糖尿病主要分为1型糖尿病和2型糖尿病,其中大多数患者为2型糖尿病患者(据统计,约占90%)。2型糖尿病(diabetes mellitus type 2,T2DM),旧称非胰岛素依赖型糖尿病(noninsulin-dependent diabetes mellitus,NIDDM)或成人发病型糖尿病(adult-onsetdiabetes),患者特征为高血糖、相对缺乏胰岛素、胰岛素抵抗等。目前,临床上使用的治疗2型糖尿病的药物主要有双胍类、磺酰脲类、噻唑烷二酮类、DPP-4受体抑制剂、SGLT-2受体抑制剂和GLP-1衍生物。而其中,GLP-1衍生物由于具有与胰岛素类似的降糖效果,但同时几乎无低血糖风险、兼具减重效果和心血管保护功能,正逐渐成为2型糖尿病的主要治疗药物和研究热点。
胰高血糖素样肽1(GLP-1)是一种由肠道L细胞分泌的促胰素,具有促进胰岛素分泌、抑制胰高血糖素的释放、刺激胰岛β细胞增殖、诱导胰岛β细胞再生、阻止胰岛β细胞凋亡、改善胰岛素敏感性和增加葡萄糖的利用等作用。因此,GLP-1及其类似物和衍生物在治疗1和2型糖尿病的发生、发展中起着重要作用。GLP-1类似物和胰高血糖素的氨基酸序列有近一半相同,具有葡萄糖依赖性的促胰岛素分泌和生物合成、抑制胰高血糖素分泌及抑制胃排空等多种功能(付刚,龚珉,徐为人.胰高血糖素样肽1及其受体激动剂研究进展[J] .天津医药,2012,40(2):181-184 .)。

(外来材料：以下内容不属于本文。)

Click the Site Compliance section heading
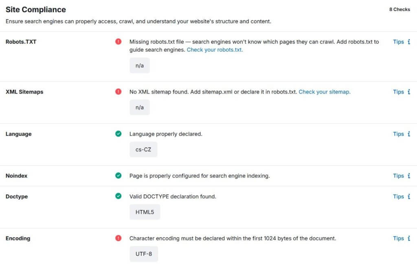The image size is (417, 268). tap(36, 9)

目前,已上市的GLP-1衍生物主要有艾塞那肽、利拉鲁肽、度拉糖肽、利司那肽、艾塞那肽微球制剂、阿必鲁肽、聚乙二醇洛塞那肽和索马鲁肽(又名司美鲁肽)。其中,索马鲁肽为GLP-1衍生物药物中的代表。
索马鲁肽(Semaglutide)是由诺和诺德公司研发的长效GLP-1衍生物,该药物只需要进行每周一次的皮下注射给药,目前已在多国获批上市。而且,诺和诺德通过制剂技术,开发了索马鲁肽的口服制剂。从结构上看,索马鲁肽是将GLP-1(7-37)链上第26位Lys接上AEEA、谷氨酸和十八烷脂肪二酸侧链,并将其中第8位氨基酸采用非天然氨基酸氨基异丁酸(Aib)取代原Ala所得。与利拉鲁肽相比,索马鲁肽的脂肪链更长,疏水性增加,但是索马鲁肽经过短链的AEEA修饰,亲水性大大增强。AEEA修饰后不但可以与白蛋白紧密结合,掩盖DPP-4酶水解位点,还能降低肾排泄,延长生物半衰期,达到长循环的效果。索马鲁肽在多个临床试验研究已经证明联合不同的口服降糖药可以有效控制血糖,并能够使患者减轻体重、减少收缩压及改善胰岛β细胞功能。
目前,GLP-1类似物的制备主要由化学合成法和生物发酵法;生物发酵法逐渐成为主流制备工艺,研究主要集中在其重组工程菌构建、蛋白纯化及制剂方面。但当前对于如何提高GLP-1类似物的重组工程菌发酵密度、显著提高其表达量的研究鲜有涉及。
高密度发酵是指微生物在液体培养基中密度超过常规10倍以上进行生长发酵的技术,现代高密度发酵主要是在基因工程菌(主要是大肠杆菌)生产多肽类药物的实践中逐步发展起来的。提高菌体发酵培养密度,不仅可以减少培养容器体系、培养基的消耗和下游工艺(如分离、纯化等)的效率,还可以缩短生产周期、减少设备投入和增大产能、降低成本。
为此,本发明针对前期构建的表达GLP-1类似物的重组大肠杆菌工程菌,提供一种高密度发酵方法,极大的提高了菌体发酵密度,提高了目的蛋白表达量,具有良好的产业应用前景。
发明内容
为了解决上述技术问题,本发明提供了一种高密度发酵制备GLP-1类似物的方法。
本发明所述GLP-1类似物为在先专利CN2022101139459中公开的长效GLP-1衍生物的多肽部分(GLP-1类似物),本发明在CN2022101139459构建的GLP-1类似物的重组大肠杆菌的基础上提供一种表达高密度发酵制备工艺。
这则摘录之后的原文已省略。